### What to do
For the entries below, repeat exactly each line starting with the one that contains "Cookie-Einstellungen ändern [button]" and going on through the one that contains "[Suchen] (562, 2289)", and no others.

*** Given data ***

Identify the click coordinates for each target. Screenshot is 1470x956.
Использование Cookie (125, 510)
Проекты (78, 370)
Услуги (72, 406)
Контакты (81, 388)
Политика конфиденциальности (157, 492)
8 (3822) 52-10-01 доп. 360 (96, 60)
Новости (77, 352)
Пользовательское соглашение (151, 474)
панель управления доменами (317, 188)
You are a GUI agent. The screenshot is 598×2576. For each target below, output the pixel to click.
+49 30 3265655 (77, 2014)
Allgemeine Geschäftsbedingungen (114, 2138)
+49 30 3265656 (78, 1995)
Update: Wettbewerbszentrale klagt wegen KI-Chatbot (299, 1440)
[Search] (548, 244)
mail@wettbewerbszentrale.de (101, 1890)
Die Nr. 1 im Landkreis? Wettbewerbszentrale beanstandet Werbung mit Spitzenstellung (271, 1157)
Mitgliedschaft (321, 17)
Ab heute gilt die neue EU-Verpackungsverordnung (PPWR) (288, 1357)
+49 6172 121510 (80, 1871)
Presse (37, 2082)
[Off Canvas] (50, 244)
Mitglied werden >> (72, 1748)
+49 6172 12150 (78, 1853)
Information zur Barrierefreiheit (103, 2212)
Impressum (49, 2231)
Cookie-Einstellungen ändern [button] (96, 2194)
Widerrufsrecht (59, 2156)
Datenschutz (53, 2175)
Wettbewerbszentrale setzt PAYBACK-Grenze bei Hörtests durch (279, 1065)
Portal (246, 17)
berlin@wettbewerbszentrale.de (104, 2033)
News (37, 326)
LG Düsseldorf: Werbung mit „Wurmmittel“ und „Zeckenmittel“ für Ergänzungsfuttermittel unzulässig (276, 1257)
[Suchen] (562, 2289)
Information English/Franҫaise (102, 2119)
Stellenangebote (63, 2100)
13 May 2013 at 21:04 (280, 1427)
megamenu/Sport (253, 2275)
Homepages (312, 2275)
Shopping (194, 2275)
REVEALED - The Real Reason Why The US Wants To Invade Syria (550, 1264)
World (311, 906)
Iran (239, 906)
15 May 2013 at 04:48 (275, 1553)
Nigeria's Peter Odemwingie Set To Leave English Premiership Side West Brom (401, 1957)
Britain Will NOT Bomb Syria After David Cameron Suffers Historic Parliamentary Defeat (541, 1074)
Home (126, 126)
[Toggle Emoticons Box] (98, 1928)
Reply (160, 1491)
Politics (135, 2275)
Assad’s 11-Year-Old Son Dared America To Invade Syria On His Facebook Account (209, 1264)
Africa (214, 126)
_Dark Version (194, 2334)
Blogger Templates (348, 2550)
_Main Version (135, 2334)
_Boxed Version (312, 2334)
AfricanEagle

*** End of Given data ***

### Exercise answer
Cookie-Einstellungen ändern [button] (96, 2194)
Widerrufsrecht (59, 2156)
Datenschutz (53, 2175)
Wettbewerbszentrale setzt PAYBACK-Grenze bei Hörtests durch (279, 1065)
Portal (246, 17)
berlin@wettbewerbszentrale.de (104, 2033)
News (37, 326)
LG Düsseldorf: Werbung mit „Wurmmittel“ und „Zeckenmittel“ für Ergänzungsfuttermittel unzulässig (276, 1257)
[Suchen] (562, 2289)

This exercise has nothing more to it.